Entering and Returning from Trap Handlers

When an x86 processor takes a trap while in kernel mode, it first pushes a trap frame onto the kernel stack, to save the old values of certain registers before the trap handling mechanism modifies them. The processor then looks up the CS and EIP of the trap handler in the IDT, and transfers control to that instruction address. The following diagram illustrates the format of the basic kernel trap frame, defining the state of the kernel stack on entry to the trap handler:

                     +--------------------+ <---- old ESP
                     |     old EFLAGS     |     " - 4
                     | 0x00000 | old CS   |     " - 8
                     |      old EIP       |     " - 12
                     +--------------------+ <---- ESP

For certain types of x86 exceptions, in addition to the basic three 32-bit words above, the processor pushes onto the stack another word containing an error code. The page fault exception, number 14, is an important example. See the x86 manuals to determine for which exception numbers the processor pushes an error code, and what the error code means in that case. When the processor pushes an error code, the stack would look as follows at the beginning of the trap handler:

                     +--------------------+ <---- old ESP
                     |     old EFLAGS     |     " - 4
                     | 0x00000 | old CS   |     " - 8
                     |      old EIP       |     " - 12
                     |     error code     |     " - 16
                     +--------------------+ <---- ESP

The x86 processor provides a special instruction, iret, to return from trap handlers. It expects the kernel's stack to look like the first figure above, with ESP pointing to the old EIP. When the processor executes an iret instruction, pops the saved values of EIP, CS, and EFLAGS off the stack and back into the corresponding registers, and resumes instruction execution at the popped EIP.

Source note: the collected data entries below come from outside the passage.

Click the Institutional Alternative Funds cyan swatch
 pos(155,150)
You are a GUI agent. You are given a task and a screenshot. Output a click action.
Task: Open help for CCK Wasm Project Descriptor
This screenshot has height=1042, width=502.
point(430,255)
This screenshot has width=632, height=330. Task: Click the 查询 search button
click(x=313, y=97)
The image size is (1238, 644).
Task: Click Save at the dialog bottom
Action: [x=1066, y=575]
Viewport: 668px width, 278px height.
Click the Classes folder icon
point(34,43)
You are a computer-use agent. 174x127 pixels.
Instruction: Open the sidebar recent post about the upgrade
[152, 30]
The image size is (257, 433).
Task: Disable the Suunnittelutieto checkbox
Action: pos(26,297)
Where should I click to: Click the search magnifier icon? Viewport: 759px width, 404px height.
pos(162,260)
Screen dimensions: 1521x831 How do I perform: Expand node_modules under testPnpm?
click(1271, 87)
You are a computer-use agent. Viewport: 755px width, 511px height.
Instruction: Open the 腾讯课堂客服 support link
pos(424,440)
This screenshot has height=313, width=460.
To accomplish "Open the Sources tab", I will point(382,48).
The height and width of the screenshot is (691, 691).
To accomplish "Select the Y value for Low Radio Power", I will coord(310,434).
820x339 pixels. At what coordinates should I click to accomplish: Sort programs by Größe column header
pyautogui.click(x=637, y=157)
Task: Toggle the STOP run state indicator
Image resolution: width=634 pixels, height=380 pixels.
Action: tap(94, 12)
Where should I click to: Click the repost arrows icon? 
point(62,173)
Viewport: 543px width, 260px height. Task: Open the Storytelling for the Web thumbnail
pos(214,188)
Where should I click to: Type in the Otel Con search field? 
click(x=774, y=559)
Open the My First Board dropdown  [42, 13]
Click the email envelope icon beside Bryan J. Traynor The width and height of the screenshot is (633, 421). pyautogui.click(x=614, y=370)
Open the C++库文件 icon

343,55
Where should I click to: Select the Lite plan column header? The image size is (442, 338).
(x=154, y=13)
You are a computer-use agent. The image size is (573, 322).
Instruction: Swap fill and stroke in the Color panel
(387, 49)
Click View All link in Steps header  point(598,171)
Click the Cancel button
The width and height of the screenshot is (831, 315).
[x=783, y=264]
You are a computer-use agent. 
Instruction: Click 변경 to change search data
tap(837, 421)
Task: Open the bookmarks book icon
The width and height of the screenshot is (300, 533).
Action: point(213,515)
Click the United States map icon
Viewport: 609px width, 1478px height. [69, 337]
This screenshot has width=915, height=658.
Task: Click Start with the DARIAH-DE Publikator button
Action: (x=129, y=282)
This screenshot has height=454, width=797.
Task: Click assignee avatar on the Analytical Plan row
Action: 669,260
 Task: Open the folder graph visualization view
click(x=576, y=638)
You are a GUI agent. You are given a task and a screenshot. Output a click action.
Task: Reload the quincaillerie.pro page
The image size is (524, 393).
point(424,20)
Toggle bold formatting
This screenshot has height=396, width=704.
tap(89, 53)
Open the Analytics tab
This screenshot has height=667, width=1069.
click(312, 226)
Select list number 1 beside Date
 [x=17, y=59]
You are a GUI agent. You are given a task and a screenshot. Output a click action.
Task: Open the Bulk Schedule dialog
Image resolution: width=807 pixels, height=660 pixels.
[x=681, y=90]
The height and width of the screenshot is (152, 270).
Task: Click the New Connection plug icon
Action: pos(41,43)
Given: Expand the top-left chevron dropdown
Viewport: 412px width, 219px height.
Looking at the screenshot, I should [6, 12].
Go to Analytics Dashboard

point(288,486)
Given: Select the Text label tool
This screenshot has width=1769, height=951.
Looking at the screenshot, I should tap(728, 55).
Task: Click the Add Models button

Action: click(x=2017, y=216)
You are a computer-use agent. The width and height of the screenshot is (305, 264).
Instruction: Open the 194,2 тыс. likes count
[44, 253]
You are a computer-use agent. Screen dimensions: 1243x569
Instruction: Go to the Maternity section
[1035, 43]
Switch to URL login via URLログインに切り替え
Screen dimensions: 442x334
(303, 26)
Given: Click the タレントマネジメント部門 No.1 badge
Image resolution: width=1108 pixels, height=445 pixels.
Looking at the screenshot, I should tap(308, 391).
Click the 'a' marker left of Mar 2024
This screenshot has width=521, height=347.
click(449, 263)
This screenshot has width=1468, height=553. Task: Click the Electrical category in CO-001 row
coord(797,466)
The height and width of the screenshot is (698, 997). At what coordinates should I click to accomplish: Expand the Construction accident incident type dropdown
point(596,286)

Note that when returning from a trap, the processor doesn't actually know or care whether the "old" values it is popping off the stack are really the exact same values that it originally pushed onto the stack on entry to the trap handler. Think about what would happen - for better or worse - if the kernel trap handler changes these values during its execution.

The Task State Segment. The processor needs a place to save the old processor state before the interrupt or exception occurred, such as the original values of EIP and CS before the processor invoked the exception handler, so that the exception handler can later restore that old state and resume the interrupted code from where it left off. But this save area for the old processor state must in turn be protected from unprivileged user-mode code; otherwise buggy or malicious user code could compromise the kernel: for example, one user mode thread could change the kernel state of another thread while the latter is in a system call, or user code could simply point ESP to unmapped or read-only memory, making it impossible for the processor to push the trap frame and causing an immediate reset as described above.

For this reason, when an x86 processor takes an interrupt or trap that causes a privilege level change from user to kernel mode, it also switches to a stack in the kernel's memory. A structure called the task state segment (TSS) specifies the segment selector and address where this stack lives. The processor pushes (on this new stack) SS, ESP, EFLAGS, CS, EIP, and an optional error code. Then it loads the CS and EIP from the interrupt descriptor, and sets the ESP and SS to refer to the new stack.

Although the TSS is large and can potentially serve a variety of purposes, PIOS only uses it to define the kernel stack that the processor should switch to when it transfers from user to kernel mode. Since "kernel mode" in PIOS/Pintos/xv6 is privilege level 0 on the x86, the processor uses the ESP0 and SS0 fields of the TSS to define the kernel stack when entering kernel mode. PIOS/Pintos/xv6 don't use any other TSS fields.

Combined, the IDT and TSS provide the kernel with a mechanism to ensure that traps are handled only by calling well-defined entrypoints in the kernel (the interrupt vectors in the IDT) and that trap handlers will have a well-defined, protected workspace (the stack pointers in the TSS). Exactly where these entrypoints and kernel stacks are located is up to the kernel, however.